* [TEXT SEGMENT]
::::::::

Friday, August 19, 2011

Around The Mulberry Bush



It's hot outside, but not too humid even though it's somewhat cloudy. I've been laying on the second-floor deck on the chaise lounge and watching the wind sway the pine tops. It amazes me still that I can now see the pine needles on the trees a long way off, and that the blue of the sky and the green of the leaves is really blue and green. 

My new plastic lenses are uncontaminated by the nicotine brown that stained my cataracts. If you have ever noticed the brown stains on people's fingers that smoke cigarettes, then you've seen the color I had to see the world through before the eye surgery. 

At the time I didn't know any difference. The cataracts grew and got stained with brown slowly and incrementally. I didn't actually know it was there until it was gone. I knew it was gone immediately after my right eye was operated on. Maybe not immediately after the surgery, but the next day after they took the plastic cover and bandages off the next morning. That is when I knew I had been seeing a brown-tinted world. I had a clear lens in my right eye and a brown one in my left eye. 

Three weeks later the ophthalmologists removed the cataract in my left eye and replaced it with an intraocular lens like they had installed in my right eye. Except that this time, the world wasn't so clear when they took the patch off the next day after the surgery. They operated early one Friday morning. Then, took the patch off the next morning, and the world was grayed out in my left eye. It took two days before I began to think the surgery might work out right.

::::::::

* [INFORMATION SUPPLIED]
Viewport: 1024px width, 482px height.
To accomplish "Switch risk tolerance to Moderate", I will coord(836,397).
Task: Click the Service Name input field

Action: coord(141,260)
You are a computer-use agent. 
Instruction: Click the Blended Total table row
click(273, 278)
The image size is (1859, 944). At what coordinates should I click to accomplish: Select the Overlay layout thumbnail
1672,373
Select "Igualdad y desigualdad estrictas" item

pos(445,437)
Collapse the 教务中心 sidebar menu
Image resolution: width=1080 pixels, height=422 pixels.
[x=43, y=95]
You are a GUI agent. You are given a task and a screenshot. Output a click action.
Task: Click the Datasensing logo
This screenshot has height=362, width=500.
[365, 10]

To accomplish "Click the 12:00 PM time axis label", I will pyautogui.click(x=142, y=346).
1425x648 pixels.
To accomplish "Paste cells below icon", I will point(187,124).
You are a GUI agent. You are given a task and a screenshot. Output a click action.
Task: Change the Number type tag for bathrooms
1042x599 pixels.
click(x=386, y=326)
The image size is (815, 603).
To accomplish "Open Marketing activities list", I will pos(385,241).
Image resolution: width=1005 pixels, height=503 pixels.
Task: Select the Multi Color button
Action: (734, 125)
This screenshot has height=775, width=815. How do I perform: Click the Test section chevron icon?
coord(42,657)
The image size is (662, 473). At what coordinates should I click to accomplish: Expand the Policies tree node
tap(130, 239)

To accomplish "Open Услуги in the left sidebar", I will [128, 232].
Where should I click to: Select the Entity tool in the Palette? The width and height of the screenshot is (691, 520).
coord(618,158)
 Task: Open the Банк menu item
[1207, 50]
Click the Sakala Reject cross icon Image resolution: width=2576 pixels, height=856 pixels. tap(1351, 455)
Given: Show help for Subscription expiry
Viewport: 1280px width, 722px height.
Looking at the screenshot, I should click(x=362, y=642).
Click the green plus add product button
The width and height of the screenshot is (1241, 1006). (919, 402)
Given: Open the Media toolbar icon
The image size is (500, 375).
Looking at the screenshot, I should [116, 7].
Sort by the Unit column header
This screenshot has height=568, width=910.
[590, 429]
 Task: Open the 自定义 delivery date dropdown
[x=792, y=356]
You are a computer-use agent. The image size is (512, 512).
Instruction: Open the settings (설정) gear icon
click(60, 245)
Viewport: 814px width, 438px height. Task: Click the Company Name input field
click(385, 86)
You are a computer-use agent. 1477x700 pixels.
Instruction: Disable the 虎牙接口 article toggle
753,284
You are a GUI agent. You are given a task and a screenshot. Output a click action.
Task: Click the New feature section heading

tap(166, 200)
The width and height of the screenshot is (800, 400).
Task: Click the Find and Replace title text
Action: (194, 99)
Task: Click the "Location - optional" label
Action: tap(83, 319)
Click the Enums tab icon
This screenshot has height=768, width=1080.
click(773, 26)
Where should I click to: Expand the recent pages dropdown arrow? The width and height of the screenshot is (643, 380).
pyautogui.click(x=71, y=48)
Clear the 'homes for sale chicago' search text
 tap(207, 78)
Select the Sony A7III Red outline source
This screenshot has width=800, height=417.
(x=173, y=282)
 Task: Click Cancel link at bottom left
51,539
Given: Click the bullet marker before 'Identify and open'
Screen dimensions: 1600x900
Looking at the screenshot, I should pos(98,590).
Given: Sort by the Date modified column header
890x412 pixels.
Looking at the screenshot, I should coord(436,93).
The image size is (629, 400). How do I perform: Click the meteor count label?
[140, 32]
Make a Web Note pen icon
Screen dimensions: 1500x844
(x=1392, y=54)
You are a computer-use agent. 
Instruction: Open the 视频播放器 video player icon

::::::::

* [SET OF TASKS]
1. Answer these questions about the cataract surgery post:
(a) Where has the writer been lying while watching the wind sway the pine tops?
(b) What color had stained the writer's cataracts?
(c) How long after the right eye was the cataract in the left eye removed?
2. Extract the part of the cataract surgery post between "My new plastic" and "the eye surgery.", inclusive.

* [ANSWERS]
1.
(a) On the chaise lounge on the second-floor deck.
(b) Nicotine brown.
(c) Three weeks later.

2.
My new plastic lenses are uncontaminated by the nicotine brown that stained my cataracts. If you have ever noticed the brown stains on people's fingers that smoke cigarettes, then you've seen the color I had to see the world through before the eye surgery.